Can pregnant, lactating people use lenacapavir to prevent HIV infection?

The use of lenacapavir is highly efficacious in pregnant and lactating people (PLP), with zero participants acquiring HIV, as shown by the results of the PURPOSE 1 study.

“Lenacapavir was safe and well tolerated in PLP,” said lead author Dr Linda-Gail Bekker, The Desmond Tutu HIV Centre, University of Cape Town, Cape Town, South Africa. “PLP receiving lenacapavir had similar pregnancy outcomes to the general population and to participants receiving oral PrEP.”

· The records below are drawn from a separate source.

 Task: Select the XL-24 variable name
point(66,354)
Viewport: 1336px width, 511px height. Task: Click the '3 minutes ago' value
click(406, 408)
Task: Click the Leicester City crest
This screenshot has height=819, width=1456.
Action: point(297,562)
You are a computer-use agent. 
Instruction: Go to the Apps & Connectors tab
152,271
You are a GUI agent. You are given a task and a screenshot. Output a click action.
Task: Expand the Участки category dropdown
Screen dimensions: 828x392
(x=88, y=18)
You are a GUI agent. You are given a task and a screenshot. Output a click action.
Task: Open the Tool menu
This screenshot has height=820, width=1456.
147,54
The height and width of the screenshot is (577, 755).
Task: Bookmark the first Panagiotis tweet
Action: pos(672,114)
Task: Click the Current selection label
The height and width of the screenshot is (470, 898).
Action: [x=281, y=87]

A total of 2,140 participants received lenacapavir, of whom 184 had 193 pregnancies. Among these pregnancies, 88 (45.6 percent) were ongoing. [IAS 2025, abstract OAC0504]

Overall, 105 pregnancy outcomes were documented, including 52 live births (49.5 percent) and 53 losses (50.5 percent), which consisted of 30 induced/elective abortions (28.6 percent), 20 spontaneous abortions (19.0 percent), and three stillbirths (2.9 percent).

Adverse events (AEs) related to maternal pregnancy were rare. The most common AEs reported were gestational hypertension/pre-eclampsia (n=4) and hyperemesis gravidarum (n=3). None of the PLP receiving lenacapavir acquired HIV infections.

In the population pharmacokinetics (pop-PK) analysis, the predicted exposure to lenacapavir was not statistically significantly different by pregnancy trimester or postpartum status relative to non-PLP.

Lenacapavir was also found in breastmilk (median milk-to-plasma ratio, 0.63; n=8 matched pairs), but exposure to the study drug in infant plasma was minimal (median breastfed-infant-to-mother plasma ratio, 0.05; n=11 matched pairs).

“Blood levels of lenacapavir in pregnant and postpartum people were generally similar compared with those in nonpregnant people; lenacapavir is transferred to breastmilk, but breastfed infants have very low levels of lenacapavir in their blood,” Bekker said.

“Proactively including PLP in PURPOSE I yielded valuable data about blood levels of lenacapavir and safety, which support the use of [the study drug] for PrEP in this important population,” she added.

PURPOSE 1

Bekker and her team engaged community stakeholders, regulatory agencies, ethics committees, and maternal/paediatric health experts to include PLP in PURPOSE 1. They offered, but did not require, the use of contraception to respect autonomy and reproductive choice. Furthermore, participants who became pregnant were permitted to remain on lenacapavir following additional informed consent.

Bekker and colleagues described pregnancy outcomes, AEs, and HIV infections in PLP who were randomly allocated to twice-yearly subcutaneous (SC) lenacapavir up to the primary analysis. They then compared study drug plasma concentrations in PLP during each trimester/postpartum with non-PLP using a pop-PK model and measured concentrations in breastmilk and infant plasma.

“Lenacapavir is a first-in-class, multistage HIV-1 capsid inhibitor with high potency and a long half-life, supporting twice-yearly SC injection,” Bekker said. “Preclinical studies do not indicate harmful effects of lenacapavir on fertility, pregnancy, foetal development, or postnatal development.”

PLP have a disproportionate vulnerability to HIV-1 infection. Unfortunately, they have been “historically excluded” from phase III trials on HIV despite an “urgent unmet need” for HIV prevention options, according to Bekker.

The use of lenacapavir for PrEP in pregnancy is supported by the US Food and Drug Administration and the 2025 WHO Guidelines.